POLÍTICA


Governo e órgãos de controle são acionados para incluir JBS na ‘lista suja’ do trabalho escravo

Na última segunda-feira (2), o ministro do Trabalho e Emprego, Luiz Marinho, voltou a defender em uma entrevista à Folha de S. Paulo que a JBS siga fora da lista suja

Foto: Assessoria/JBS

 

O Conselho Nacional dos Direitos Humanos (CNDH) deliberou pela inclusão da JBS ao Cadastro de Empregadores que tenham submetido trabalhadores a condições análogas à escravidão, a chamada “Lista Suja” do trabalho escravo no Brasil. A informação é da coluna de Lauro Jardim, do jornal O Globo.

Em dezembro passado, a Justiça já havia determinado a inclusão do nome da empresa após identificar tentativa do governo federal de barrar a divulgação dos nomes por motivos políticos e econômicos, e não com base em critérios técnicos ou legais.

Na última segunda-feira (2), o ministro do Trabalho e Emprego, Luiz Marinho, voltou a defender em uma entrevista à Folha de S. Paulo que a JBS siga fora da lista suja, sob argumento de que a pasta que ele comanda tinha fragilidades contestáveis na Justiça.

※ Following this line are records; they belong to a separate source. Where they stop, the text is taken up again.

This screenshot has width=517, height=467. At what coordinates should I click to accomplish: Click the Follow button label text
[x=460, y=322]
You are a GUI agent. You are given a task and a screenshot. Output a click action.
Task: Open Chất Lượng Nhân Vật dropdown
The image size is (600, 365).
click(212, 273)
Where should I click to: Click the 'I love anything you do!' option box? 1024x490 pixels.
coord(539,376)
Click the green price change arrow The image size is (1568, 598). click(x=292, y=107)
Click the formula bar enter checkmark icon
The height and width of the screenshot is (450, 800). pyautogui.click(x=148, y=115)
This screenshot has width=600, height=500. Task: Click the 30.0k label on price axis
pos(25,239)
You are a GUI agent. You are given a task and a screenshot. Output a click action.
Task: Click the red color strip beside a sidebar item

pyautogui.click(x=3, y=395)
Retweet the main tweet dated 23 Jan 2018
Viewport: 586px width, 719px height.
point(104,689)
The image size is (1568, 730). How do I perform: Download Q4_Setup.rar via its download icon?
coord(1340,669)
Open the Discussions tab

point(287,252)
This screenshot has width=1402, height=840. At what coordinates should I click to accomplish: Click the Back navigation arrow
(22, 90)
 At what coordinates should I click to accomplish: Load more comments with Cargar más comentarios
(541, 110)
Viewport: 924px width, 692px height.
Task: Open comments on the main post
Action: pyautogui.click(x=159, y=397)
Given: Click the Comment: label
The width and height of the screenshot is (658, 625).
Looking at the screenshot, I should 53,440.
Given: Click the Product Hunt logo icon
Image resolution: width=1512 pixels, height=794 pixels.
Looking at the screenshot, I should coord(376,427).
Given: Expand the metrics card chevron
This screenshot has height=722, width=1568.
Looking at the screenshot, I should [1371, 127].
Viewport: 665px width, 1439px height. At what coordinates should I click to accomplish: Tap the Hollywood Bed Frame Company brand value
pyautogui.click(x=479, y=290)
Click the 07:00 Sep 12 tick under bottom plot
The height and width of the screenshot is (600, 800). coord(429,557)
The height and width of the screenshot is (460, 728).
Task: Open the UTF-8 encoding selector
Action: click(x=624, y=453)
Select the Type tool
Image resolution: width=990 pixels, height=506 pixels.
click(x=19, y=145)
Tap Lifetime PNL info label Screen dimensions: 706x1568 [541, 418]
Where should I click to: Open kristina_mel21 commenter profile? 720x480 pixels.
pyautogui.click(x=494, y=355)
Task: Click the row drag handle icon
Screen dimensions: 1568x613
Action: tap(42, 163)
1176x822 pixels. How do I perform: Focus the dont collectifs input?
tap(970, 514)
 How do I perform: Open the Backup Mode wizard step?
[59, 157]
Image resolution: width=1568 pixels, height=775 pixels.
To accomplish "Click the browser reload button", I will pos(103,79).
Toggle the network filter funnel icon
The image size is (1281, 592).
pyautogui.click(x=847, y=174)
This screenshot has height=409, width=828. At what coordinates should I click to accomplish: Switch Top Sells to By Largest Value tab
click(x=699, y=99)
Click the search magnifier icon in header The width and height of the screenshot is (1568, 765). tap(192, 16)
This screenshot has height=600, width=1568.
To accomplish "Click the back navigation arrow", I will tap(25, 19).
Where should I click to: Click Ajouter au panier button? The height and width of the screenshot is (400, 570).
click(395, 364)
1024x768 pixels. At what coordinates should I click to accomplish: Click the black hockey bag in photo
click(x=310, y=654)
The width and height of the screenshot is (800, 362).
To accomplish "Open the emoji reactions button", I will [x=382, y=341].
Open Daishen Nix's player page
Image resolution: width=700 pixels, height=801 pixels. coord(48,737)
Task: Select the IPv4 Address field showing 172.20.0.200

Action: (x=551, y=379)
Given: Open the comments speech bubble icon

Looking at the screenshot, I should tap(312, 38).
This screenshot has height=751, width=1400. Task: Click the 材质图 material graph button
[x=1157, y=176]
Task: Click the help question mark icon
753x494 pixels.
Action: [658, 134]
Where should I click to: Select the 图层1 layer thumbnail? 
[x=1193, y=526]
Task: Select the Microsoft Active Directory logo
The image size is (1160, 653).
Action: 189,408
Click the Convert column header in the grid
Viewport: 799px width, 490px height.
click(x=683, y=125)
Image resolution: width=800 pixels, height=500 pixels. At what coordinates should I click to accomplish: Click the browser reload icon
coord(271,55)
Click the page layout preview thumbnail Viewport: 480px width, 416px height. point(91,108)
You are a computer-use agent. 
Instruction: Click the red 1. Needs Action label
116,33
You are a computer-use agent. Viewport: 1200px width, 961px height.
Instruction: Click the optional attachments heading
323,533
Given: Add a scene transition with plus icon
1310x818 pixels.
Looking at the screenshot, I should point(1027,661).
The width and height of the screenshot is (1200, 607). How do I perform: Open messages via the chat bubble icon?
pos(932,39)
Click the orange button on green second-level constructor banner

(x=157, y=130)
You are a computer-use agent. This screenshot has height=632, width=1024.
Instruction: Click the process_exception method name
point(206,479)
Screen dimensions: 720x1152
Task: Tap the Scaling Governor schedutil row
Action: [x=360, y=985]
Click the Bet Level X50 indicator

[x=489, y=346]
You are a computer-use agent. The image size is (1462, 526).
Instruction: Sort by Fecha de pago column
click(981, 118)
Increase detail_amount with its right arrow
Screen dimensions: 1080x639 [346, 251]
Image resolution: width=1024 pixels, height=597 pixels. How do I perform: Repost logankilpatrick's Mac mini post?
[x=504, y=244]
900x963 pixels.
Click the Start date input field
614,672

Para o CNDH, esse tipo de intervenção pode comprometer a autonomia da Auditoria-Fiscal do Trabalho, fragilizar a política de enfrentamento ao trabalho escravo e criar uma instância recursal não prevista na legislação. O órgão também alerta para risco de retrocesso institucional e de descumprimento de compromissos internacionais assumidos pelo Brasil.

A recomendação, proposta pelo Conselheiro Ismael Cesar e pela presidente do CNDH, Ivana Leal, foi enviada ao Ministério do Trabalho e Emprego e defende a plena aplicação da portaria que regulamenta a “Lista Suja”, com inclusão e atualização periódica de empregadores responsabilizados em decisão administrativa definitiva. O texto ainda orienta que atos de avocação sejam públicos e restritos a hipóteses legais devidamente fundamentadas.

Além do ministério, o documento também foi encaminhado a órgãos como Ministério Público do Trabalho, Ministério Público Federal, Tribunal de Contas da União e Banco Central, com pedido de acompanhamento e adoção de medidas para garantir a efetividade da política de combate ao trabalho escravo.